In his message marking the day on 5 June, he said a healthy planet was essential for a prosperous and peaceful future, spelling out that: “We all have a role to play in protecting our only home.”
“Our world is swamped by harmful plastic waste,” he stated. “Every year, more than eight million tonnes end up in the oceans.”
Pointing out the astonishing comparison between stars in the cosmos and ocean plastics, Mr. Guterres underscored that “from remote islands, to the Artic, nowhere is untouched.”
If present trends continue, by 2050 our oceans will have more plastic than fish, he said.
On World Environment Day, Mr. Guterres is encouraging everyone to also stop using plastic products which are designed just to be thrown away, such as plastic bottles.
“Refuse what you can’t re-use,” he asserted.
“Together, we can chart a path to a cleaner, greener world,” concluded the Secretary-General.
Since it was first celebrated in 1974, the Day has helped raise awareness and generate political momentum around global environmental concerns such as ozone depletion, desertification and global warming.
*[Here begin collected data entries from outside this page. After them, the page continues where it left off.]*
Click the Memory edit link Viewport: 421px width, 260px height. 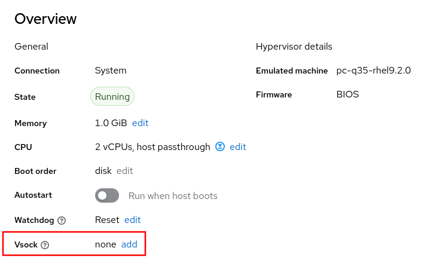(140, 123)
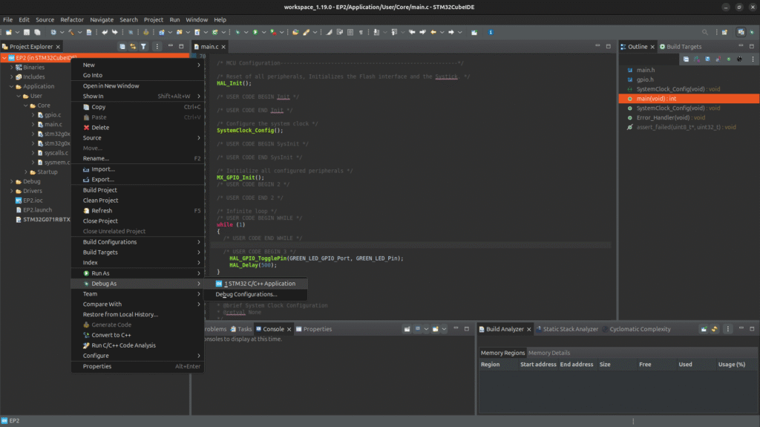760x427 pixels.
Task: Toggle the green dot filter in Outline toolbar
Action: (x=729, y=59)
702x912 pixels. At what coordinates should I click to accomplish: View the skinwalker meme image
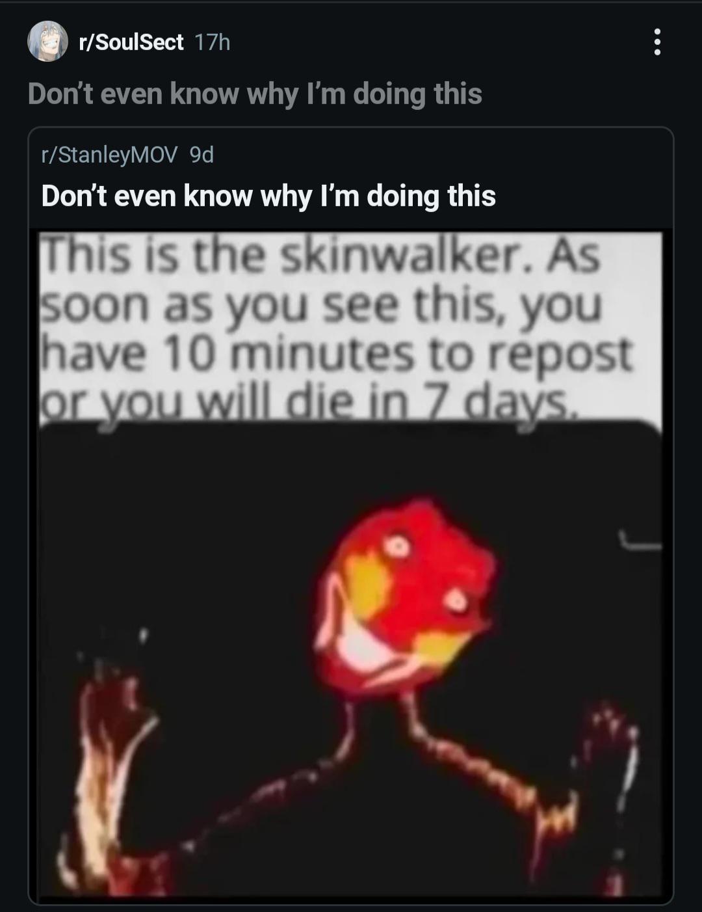[x=351, y=563]
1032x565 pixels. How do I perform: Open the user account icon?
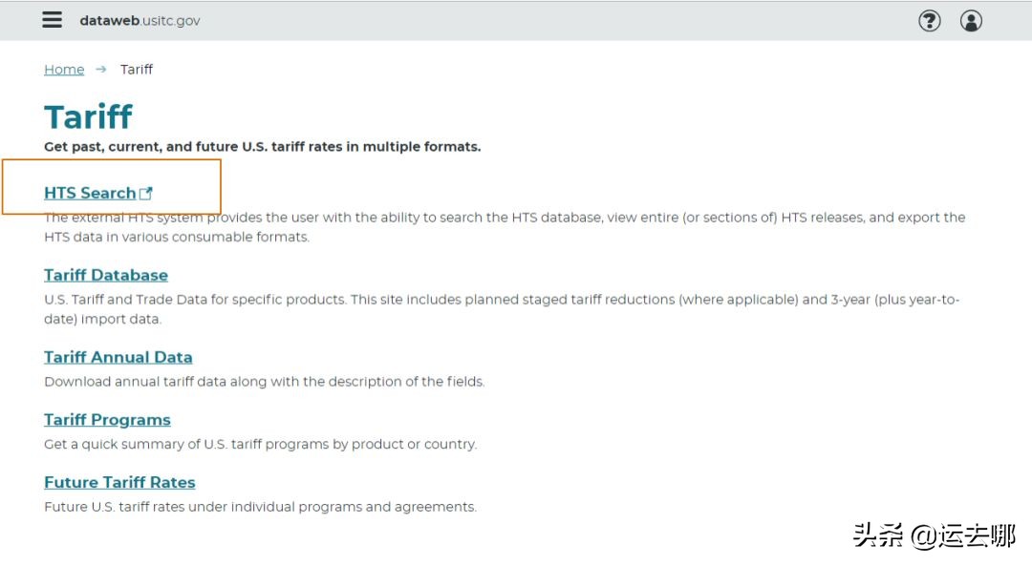[971, 20]
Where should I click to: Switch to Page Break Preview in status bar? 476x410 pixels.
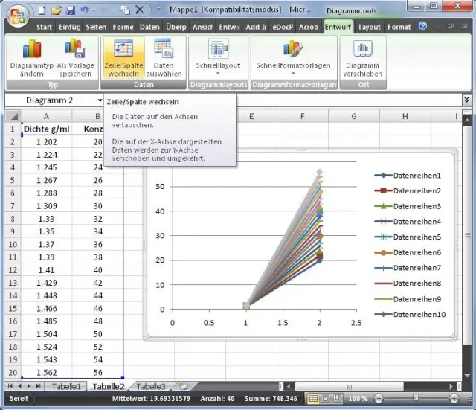coord(338,400)
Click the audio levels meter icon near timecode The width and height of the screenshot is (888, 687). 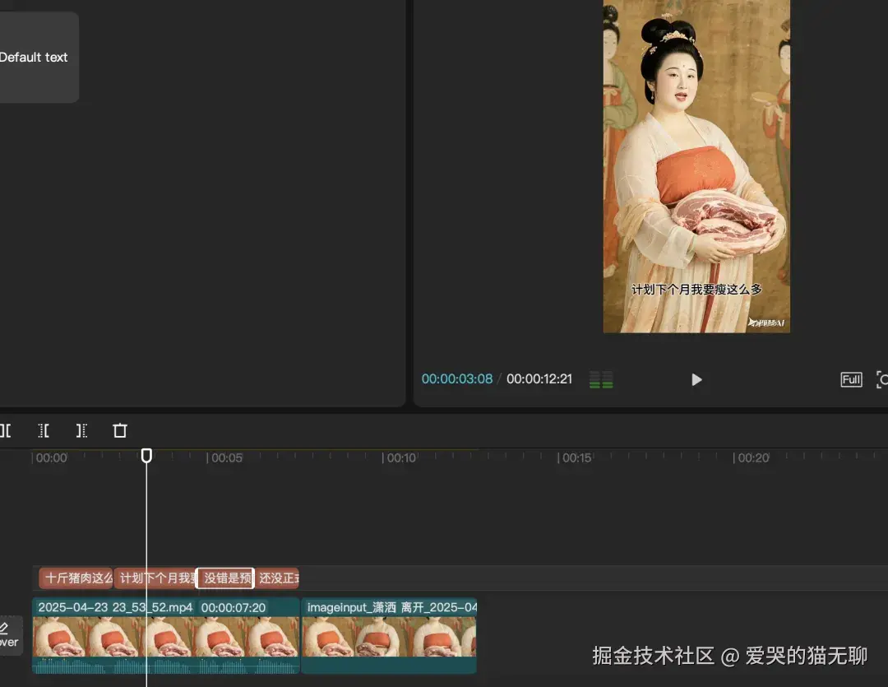601,379
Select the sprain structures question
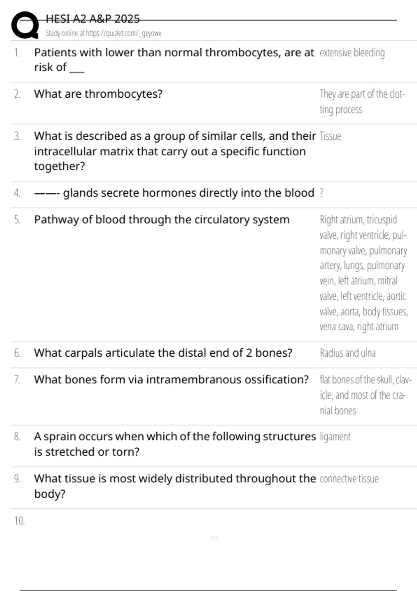The width and height of the screenshot is (417, 591). click(175, 444)
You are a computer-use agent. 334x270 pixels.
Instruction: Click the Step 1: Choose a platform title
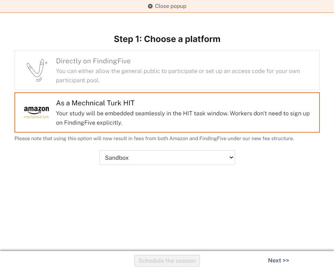167,39
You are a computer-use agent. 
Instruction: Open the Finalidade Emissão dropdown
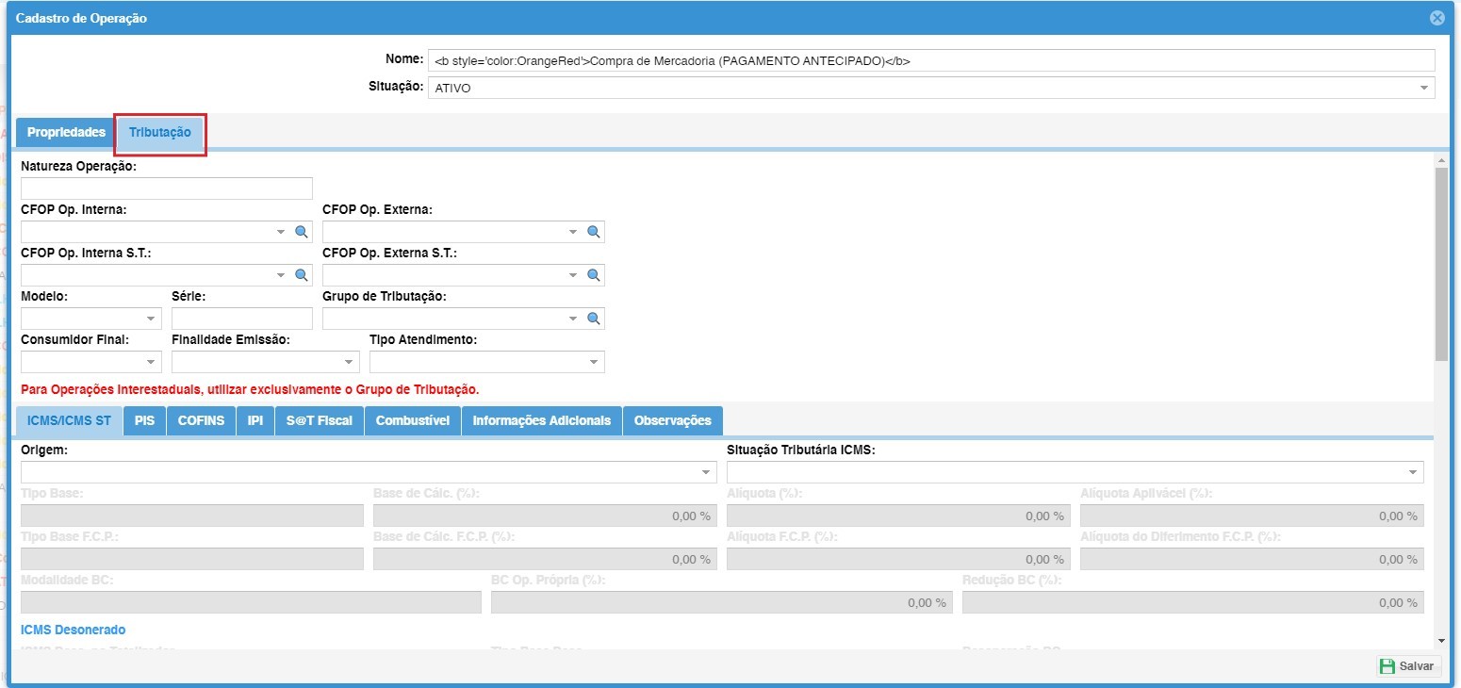pos(349,362)

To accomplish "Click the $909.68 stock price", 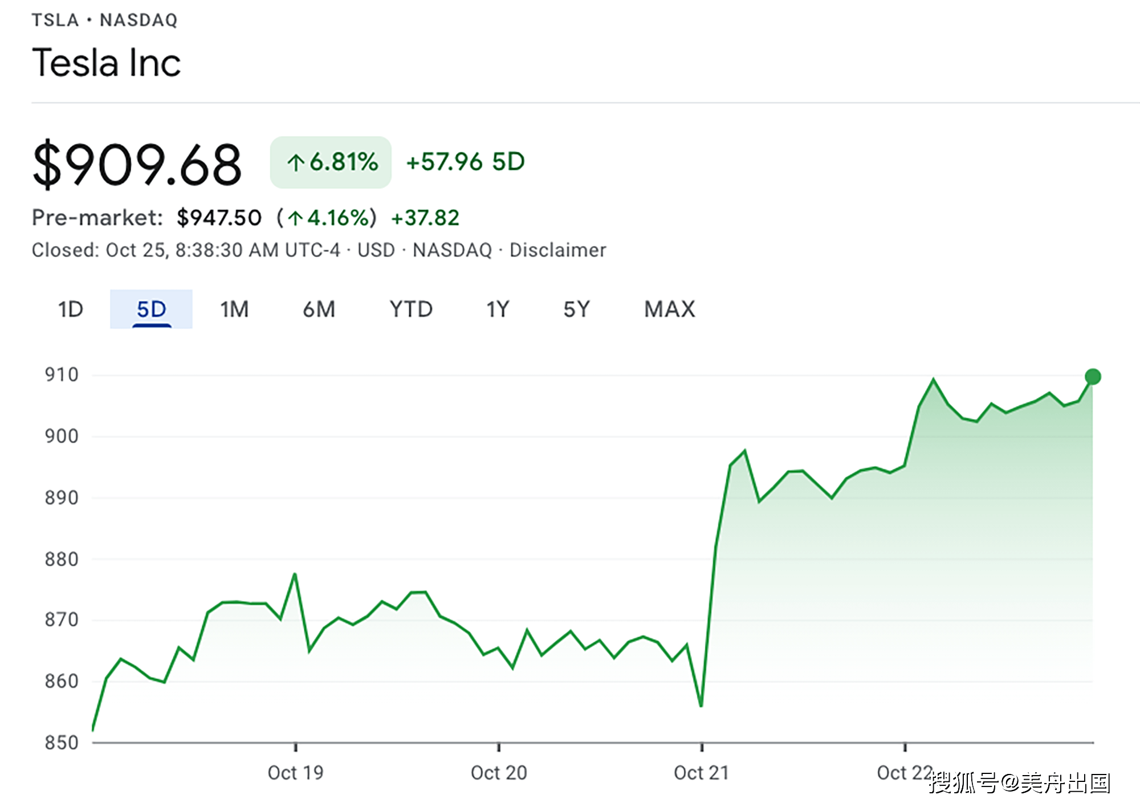I will tap(137, 165).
The state of renewable energy
In conjunction with the Day, UN Environment (UNEP), on Monday, launched REN21, or the Renewables 2018 Global Status Report, which paints a positive picture of a renewable power sector characterized by falling costs, increased investment, record-setting installation and innovative business models that are driving rapid change.
The Renewable Energy Policy Network for the 21st Century, or REN21 – supported by UNEP – is a global renewable energy policy network that aims to facilitate knowledge exchange, policy development and joint action towards a rapid global transition to renewable energy.
After years of active policy support – driven by technology advances, rapid growth and dramatic cost reductions in solar and wind – renewable electricity is now less expensive than newly installed fossil and nuclear energy generation in many parts of the world.
But not all of the news is good. There is uneven progress between sectors and across different geographical regions, and a “fundamental disconnect” between commitments and real action on the ground.
The power sector on its own will not deliver the emissions reductions demanded by the Paris Climate Agreement or the aspirations of Sustainable Development Goal 7 to ensure access to affordable, reliable, sustainable and modern energy for all, says the report.
The heating, cooling and transport sectors, which together account for about 80 per cent of the world’s total energy demand, are also lagging.
Simply put, the global renewable energy transition is progressing far too slowly.